TEXT SECTION –
This bug would also sometimes result in the condor_schedd hanging.
(Ticket #5499).
Version 8.4.3
Release Notes:
- HTCondor version 8.4.3 released on December 16, 2015.
New Features:
Bugs Fixed:
- Fixed a bug that caused the -append option to be handled too
late to apply to the first Queue statement in a condor_submit file.
(Ticket #5414).
- Fixed a bug that prevented running more than 100 slots on a single
condor_startd with partitionable slots.
(Ticket #5398).
- Fixed a bug which caused ec2_iam_profile_name
not to work for Spot instances.
(Ticket #5410).
- Fixed a bug where the cgroup VM limit would not be set for sizes over
2 Gibibytes.
(Ticket #5434).
- Fixed bugs that prevented the HTCondor daemons from working promptly at
startup when the condor_shared_port daemon was in use on Windows platforms.
(Ticket #5283).
(Ticket #5430).
(Ticket #5431).
(Ticket #5432).
(Ticket #5433).

REQUIRED WORK –
A) In the HTCondor release notes, why did the -append option fail to apply to the first Queue statement in a condor_submit file?
B) According to the HTCondor release notes, when was version 8.4.3 released?
C) Can you continue the HTCondor release notes from where they stop?

RECORDED INFORMATION –

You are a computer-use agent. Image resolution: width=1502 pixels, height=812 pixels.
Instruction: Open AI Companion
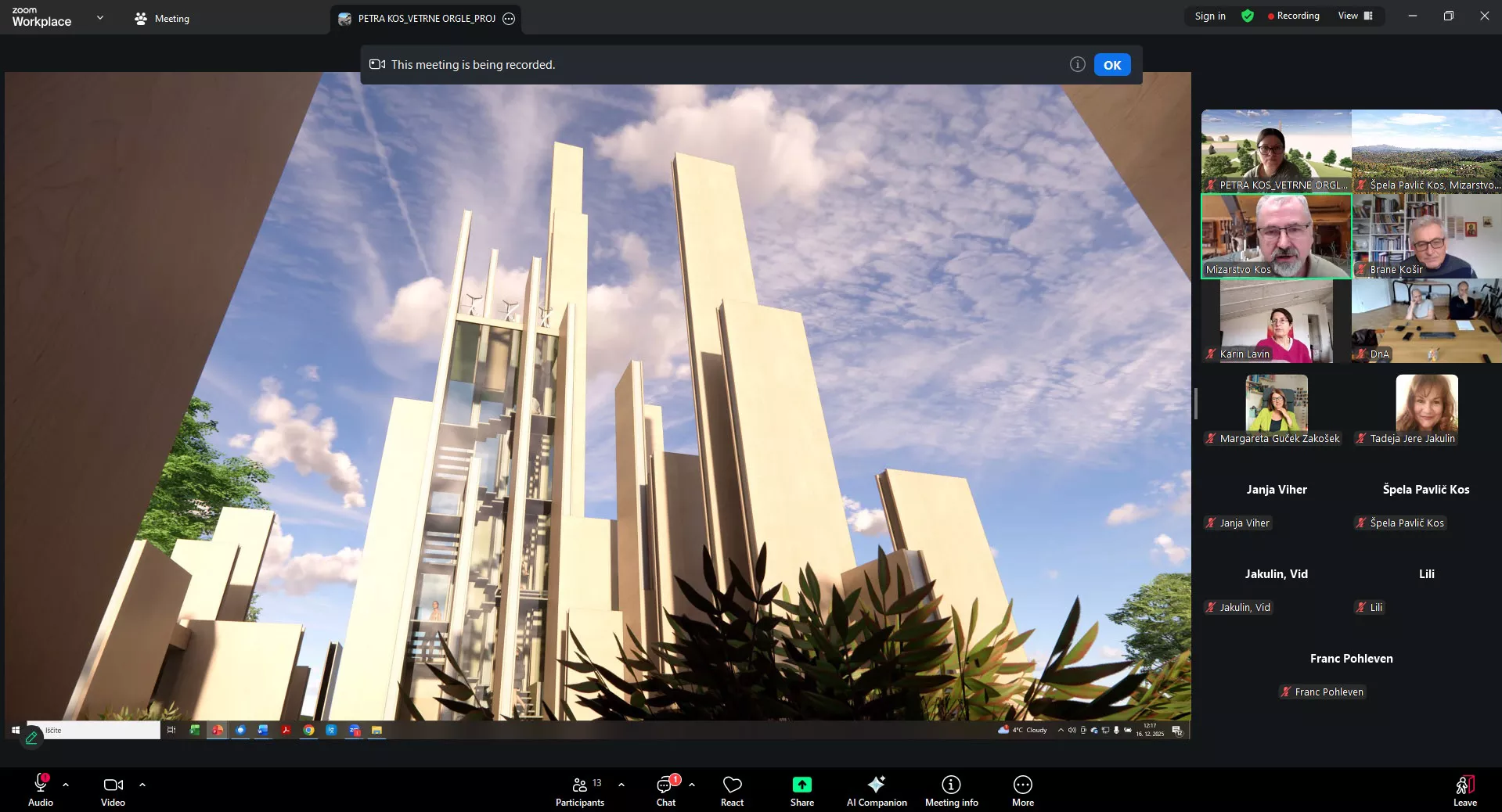click(x=876, y=790)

EXPECTED RESPONSES –
A) The -append option was handled too late, so it was not yet in effect when the first Queue statement in the condor_submit file was processed.

B) December 16, 2015.

C)
- Added SELinux type enforcement rules to allow the condor_schedd
to use sendmail on Enterprise Linux 7 platforms.
(Ticket #5418).
- Fixed a bug where HTCondor service would not start if the
condor_master.pid file was empty on Linux platforms.
(Ticket #5427).
Version 8.4.2
Release Notes:
- HTCondor version 8.4.2 released on November 17, 2015.
New Features:
- condor_history no longer reports an error when run on a system that does
not have a history file.
This change was made because the history file is not created until after the
first job runs.
So, users were always seeing an error message on a fresh installation of
HTCondor.
(Ticket #5374).
Bugs Fixed:
- Fixed a bug introduced in 8.4.1 that could cause the condor_schedd
to exit.
This affected remote submit, HTCondor-CE, and HTCondor-C.
(Ticket #4522).
- The TCP_FORWARDING_HOST is now honored by
HTCondor client programs.
(Ticket #5339).
- Fixed a problem where Standard Universe jobs could not restart
from a checkpoint in the Enterprise Linux 6 RPM distribution.
(Ticket #5382).
(Ticket #5383).
- Fixed bugs in the function of the DAGMan
DAGMAN_MAX_JOBS_IDLE/-maxidle throttle,
especially for node jobs that create multiple procs.
(Ticket #5333).
- Fixed a problem where the RPMs would claim to publicly provide
Globus shared libraries that are in a private location.
(Ticket #5349).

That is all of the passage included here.